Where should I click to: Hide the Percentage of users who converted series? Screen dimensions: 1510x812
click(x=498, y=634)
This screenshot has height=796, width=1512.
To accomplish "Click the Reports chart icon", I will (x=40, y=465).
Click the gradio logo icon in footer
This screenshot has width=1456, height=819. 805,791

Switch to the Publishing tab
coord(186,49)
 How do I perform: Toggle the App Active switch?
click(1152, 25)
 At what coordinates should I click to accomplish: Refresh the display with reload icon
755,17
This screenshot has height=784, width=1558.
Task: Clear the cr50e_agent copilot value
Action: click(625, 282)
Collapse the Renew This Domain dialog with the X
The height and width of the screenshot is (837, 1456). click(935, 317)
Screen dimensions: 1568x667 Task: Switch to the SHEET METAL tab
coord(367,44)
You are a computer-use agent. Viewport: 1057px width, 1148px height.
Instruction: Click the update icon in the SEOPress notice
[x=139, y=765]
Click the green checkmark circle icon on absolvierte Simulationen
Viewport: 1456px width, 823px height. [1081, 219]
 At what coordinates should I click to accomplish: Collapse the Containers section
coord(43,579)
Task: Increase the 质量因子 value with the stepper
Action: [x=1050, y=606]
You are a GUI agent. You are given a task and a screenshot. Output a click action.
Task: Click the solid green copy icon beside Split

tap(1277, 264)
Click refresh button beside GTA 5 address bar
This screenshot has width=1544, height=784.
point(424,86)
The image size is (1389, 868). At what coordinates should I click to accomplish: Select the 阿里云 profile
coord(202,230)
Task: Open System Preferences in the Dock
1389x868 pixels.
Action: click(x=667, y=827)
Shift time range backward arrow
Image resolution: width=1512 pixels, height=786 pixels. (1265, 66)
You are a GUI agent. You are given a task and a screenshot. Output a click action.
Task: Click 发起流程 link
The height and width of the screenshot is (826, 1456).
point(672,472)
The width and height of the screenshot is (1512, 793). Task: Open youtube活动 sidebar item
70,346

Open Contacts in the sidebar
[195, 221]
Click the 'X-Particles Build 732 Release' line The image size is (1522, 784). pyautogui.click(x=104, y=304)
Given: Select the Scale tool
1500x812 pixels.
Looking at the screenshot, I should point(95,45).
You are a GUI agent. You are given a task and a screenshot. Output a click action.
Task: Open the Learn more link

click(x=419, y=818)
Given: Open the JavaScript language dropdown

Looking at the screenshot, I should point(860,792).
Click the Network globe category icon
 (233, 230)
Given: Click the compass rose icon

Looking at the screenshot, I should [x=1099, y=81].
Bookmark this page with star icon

## TASK BRIEF
Give back all the records exactly as they stand.

## TASK OUTPUT
Where should I click to: Hide the Percentage of users who converted series? Screen dimensions: 1510x812
click(x=498, y=634)
This screenshot has height=796, width=1512.
To accomplish "Click the Reports chart icon", I will (x=40, y=465).
Click the gradio logo icon in footer
This screenshot has width=1456, height=819. 805,791

Switch to the Publishing tab
coord(186,49)
 How do I perform: Toggle the App Active switch?
click(1152, 25)
 At what coordinates should I click to accomplish: Refresh the display with reload icon
755,17
This screenshot has height=784, width=1558.
Task: Clear the cr50e_agent copilot value
Action: click(625, 282)
Collapse the Renew This Domain dialog with the X
The height and width of the screenshot is (837, 1456). click(935, 317)
Screen dimensions: 1568x667 Task: Switch to the SHEET METAL tab
coord(367,44)
You are a computer-use agent. Viewport: 1057px width, 1148px height.
Instruction: Click the update icon in the SEOPress notice
[x=139, y=765]
Click the green checkmark circle icon on absolvierte Simulationen
Viewport: 1456px width, 823px height. [1081, 219]
 At what coordinates should I click to accomplish: Collapse the Containers section
coord(43,579)
Task: Increase the 质量因子 value with the stepper
Action: [x=1050, y=606]
You are a GUI agent. You are given a task and a screenshot. Output a click action.
Task: Click the solid green copy icon beside Split

tap(1277, 264)
Click refresh button beside GTA 5 address bar
This screenshot has width=1544, height=784.
point(424,86)
The image size is (1389, 868). At what coordinates should I click to accomplish: Select the 阿里云 profile
coord(202,230)
Task: Open System Preferences in the Dock
1389x868 pixels.
Action: click(x=667, y=827)
Shift time range backward arrow
Image resolution: width=1512 pixels, height=786 pixels. (1265, 66)
You are a GUI agent. You are given a task and a screenshot. Output a click action.
Task: Click 发起流程 link
The height and width of the screenshot is (826, 1456).
point(672,472)
The width and height of the screenshot is (1512, 793). Task: Open youtube活动 sidebar item
70,346

Open Contacts in the sidebar
[195, 221]
Click the 'X-Particles Build 732 Release' line The image size is (1522, 784). pyautogui.click(x=104, y=304)
Given: Select the Scale tool
1500x812 pixels.
Looking at the screenshot, I should point(95,45).
You are a GUI agent. You are given a task and a screenshot. Output a click action.
Task: Open the Learn more link

click(x=419, y=818)
Given: Open the JavaScript language dropdown

Looking at the screenshot, I should point(860,792).
Click the Network globe category icon
 (233, 230)
Given: Click the compass rose icon

Looking at the screenshot, I should [x=1099, y=81].
Bookmark this page with star icon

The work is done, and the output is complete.